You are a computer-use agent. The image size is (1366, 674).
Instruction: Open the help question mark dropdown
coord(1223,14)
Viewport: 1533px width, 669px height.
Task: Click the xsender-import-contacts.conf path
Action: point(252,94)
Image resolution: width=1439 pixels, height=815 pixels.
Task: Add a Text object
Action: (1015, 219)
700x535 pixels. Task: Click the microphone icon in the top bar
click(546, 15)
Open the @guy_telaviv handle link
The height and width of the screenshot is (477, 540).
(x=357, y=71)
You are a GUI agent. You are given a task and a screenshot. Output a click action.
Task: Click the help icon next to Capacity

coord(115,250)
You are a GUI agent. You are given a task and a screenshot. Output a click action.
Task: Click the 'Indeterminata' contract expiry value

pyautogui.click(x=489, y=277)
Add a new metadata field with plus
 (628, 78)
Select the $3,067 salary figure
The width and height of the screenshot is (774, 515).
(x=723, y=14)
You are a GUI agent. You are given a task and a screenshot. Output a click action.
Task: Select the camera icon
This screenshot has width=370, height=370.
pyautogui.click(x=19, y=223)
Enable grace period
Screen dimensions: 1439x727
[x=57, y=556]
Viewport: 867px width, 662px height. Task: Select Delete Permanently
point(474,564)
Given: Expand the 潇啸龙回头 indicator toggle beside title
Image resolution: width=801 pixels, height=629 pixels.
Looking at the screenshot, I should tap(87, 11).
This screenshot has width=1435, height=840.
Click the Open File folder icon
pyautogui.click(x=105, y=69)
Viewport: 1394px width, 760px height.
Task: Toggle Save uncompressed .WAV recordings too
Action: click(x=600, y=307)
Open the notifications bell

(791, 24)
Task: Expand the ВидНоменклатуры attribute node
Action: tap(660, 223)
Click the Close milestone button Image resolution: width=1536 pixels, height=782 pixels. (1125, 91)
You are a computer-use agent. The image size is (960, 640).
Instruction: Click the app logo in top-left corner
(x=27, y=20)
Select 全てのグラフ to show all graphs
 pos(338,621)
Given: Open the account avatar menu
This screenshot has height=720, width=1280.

Exercise directions: Keep every word intact and transcribe the records in full.

Completed exercise:
You are a computer-use agent. The image size is (1366, 674).
Instruction: Open the help question mark dropdown
coord(1223,14)
Viewport: 1533px width, 669px height.
Task: Click the xsender-import-contacts.conf path
Action: point(252,94)
Image resolution: width=1439 pixels, height=815 pixels.
Task: Add a Text object
Action: (1015, 219)
700x535 pixels. Task: Click the microphone icon in the top bar
click(546, 15)
Open the @guy_telaviv handle link
The height and width of the screenshot is (477, 540).
(x=357, y=71)
You are a GUI agent. You are given a task and a screenshot. Output a click action.
Task: Click the help icon next to Capacity

coord(115,250)
You are a GUI agent. You are given a task and a screenshot. Output a click action.
Task: Click the 'Indeterminata' contract expiry value

pyautogui.click(x=489, y=277)
Add a new metadata field with plus
 (628, 78)
Select the $3,067 salary figure
The width and height of the screenshot is (774, 515).
(x=723, y=14)
You are a GUI agent. You are given a task and a screenshot. Output a click action.
Task: Select the camera icon
This screenshot has width=370, height=370.
pyautogui.click(x=19, y=223)
Enable grace period
Screen dimensions: 1439x727
[x=57, y=556]
Viewport: 867px width, 662px height. Task: Select Delete Permanently
point(474,564)
Given: Expand the 潇啸龙回头 indicator toggle beside title
Image resolution: width=801 pixels, height=629 pixels.
Looking at the screenshot, I should tap(87, 11).
This screenshot has width=1435, height=840.
Click the Open File folder icon
pyautogui.click(x=105, y=69)
Viewport: 1394px width, 760px height.
Task: Toggle Save uncompressed .WAV recordings too
Action: click(x=600, y=307)
Open the notifications bell

(791, 24)
Task: Expand the ВидНоменклатуры attribute node
Action: tap(660, 223)
Click the Close milestone button Image resolution: width=1536 pixels, height=782 pixels. (1125, 91)
You are a computer-use agent. The image size is (960, 640).
Instruction: Click the app logo in top-left corner
(x=27, y=20)
Select 全てのグラフ to show all graphs
 pos(338,621)
Given: Open the account avatar menu
This screenshot has height=720, width=1280.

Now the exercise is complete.